Figure 4. The lower limb has nearly healed and the skin is clean without plaques of dead tissue.

 

Conclusion

Silflex dressing is an atraumatic dressing that works well as a non-adherent interface in the management of lower limb oedema. Limb oedema results in fragile skin, which can easily breakdown if the limb is not effectively managed. The use of the Silflex dressing limits trauma on dressing removal and also supports the skin and retains cream applications that may be used as the primary contact in the management of these complex issues. This dressing was conformable and easy to apply/remove. This patient was transferred to the vascular department after these reviews, therefore there was no follow-up after the final image.

 

CONCLUSION

These case reports illustrate the clinical benefits of using Silflex soft silicone wound contact layer. The majority of patients were elderly, a factor which not only impacts on healing, but often means that the skin is fragile. Being soft and conformable with a high tensile strength, Silflex can be inserted into wounds which do not have uniform dimensions, and the clinician can be sure of retrieving the dressing in tact.

In three cases, Silflex was used in conjunction with negative pressure wound therapy (NPWT), and prevented adherence to underlying tissue while promoting healing.

The dressing was also used successfully in heavily exuding wounds, allowing the passage of exudate into the secondary dressing, while remaining in situ and allowing the secondary dressing to be changed without causing trauma to the wound bed.
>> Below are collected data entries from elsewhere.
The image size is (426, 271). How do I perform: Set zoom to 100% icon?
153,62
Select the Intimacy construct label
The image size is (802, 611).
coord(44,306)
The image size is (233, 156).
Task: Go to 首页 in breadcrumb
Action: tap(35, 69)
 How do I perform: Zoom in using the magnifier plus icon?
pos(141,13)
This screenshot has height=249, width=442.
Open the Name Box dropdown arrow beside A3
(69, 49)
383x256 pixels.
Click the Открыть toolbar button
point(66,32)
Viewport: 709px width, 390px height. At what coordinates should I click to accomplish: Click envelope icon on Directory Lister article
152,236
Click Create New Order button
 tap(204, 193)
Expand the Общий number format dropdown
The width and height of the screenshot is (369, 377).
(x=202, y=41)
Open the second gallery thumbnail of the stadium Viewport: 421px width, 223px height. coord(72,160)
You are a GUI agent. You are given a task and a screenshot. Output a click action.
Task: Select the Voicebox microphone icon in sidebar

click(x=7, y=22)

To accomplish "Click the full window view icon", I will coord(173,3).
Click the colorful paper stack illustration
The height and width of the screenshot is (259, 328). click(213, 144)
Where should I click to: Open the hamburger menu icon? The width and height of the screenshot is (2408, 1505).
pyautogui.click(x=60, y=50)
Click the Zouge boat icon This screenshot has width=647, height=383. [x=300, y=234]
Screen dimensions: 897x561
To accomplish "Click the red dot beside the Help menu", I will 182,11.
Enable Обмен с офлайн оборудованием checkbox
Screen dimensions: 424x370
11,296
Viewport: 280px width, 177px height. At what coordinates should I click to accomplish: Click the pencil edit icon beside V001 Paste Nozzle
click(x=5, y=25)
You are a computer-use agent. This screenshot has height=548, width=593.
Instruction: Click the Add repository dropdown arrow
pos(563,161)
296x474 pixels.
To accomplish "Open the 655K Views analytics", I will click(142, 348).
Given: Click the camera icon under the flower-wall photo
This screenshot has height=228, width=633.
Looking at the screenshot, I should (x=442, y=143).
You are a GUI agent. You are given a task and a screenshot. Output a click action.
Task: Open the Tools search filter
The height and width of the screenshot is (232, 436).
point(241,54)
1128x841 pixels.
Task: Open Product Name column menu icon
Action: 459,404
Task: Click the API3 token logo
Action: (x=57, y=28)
The dressing performed well in all of these cases, and the patients were positive about the product in terms of reducing pain at dressing change.

Many of the patients had particularly friable skin and, again, Silflex played a key role in protecting the skin from further damage.

As we are presented with more and more complex chronic wounds, dressings such as Silflex will become more necessary to prevent secondary damage to the wound bed and surrounding skin, and to reduce trauma and pain during dressing removal.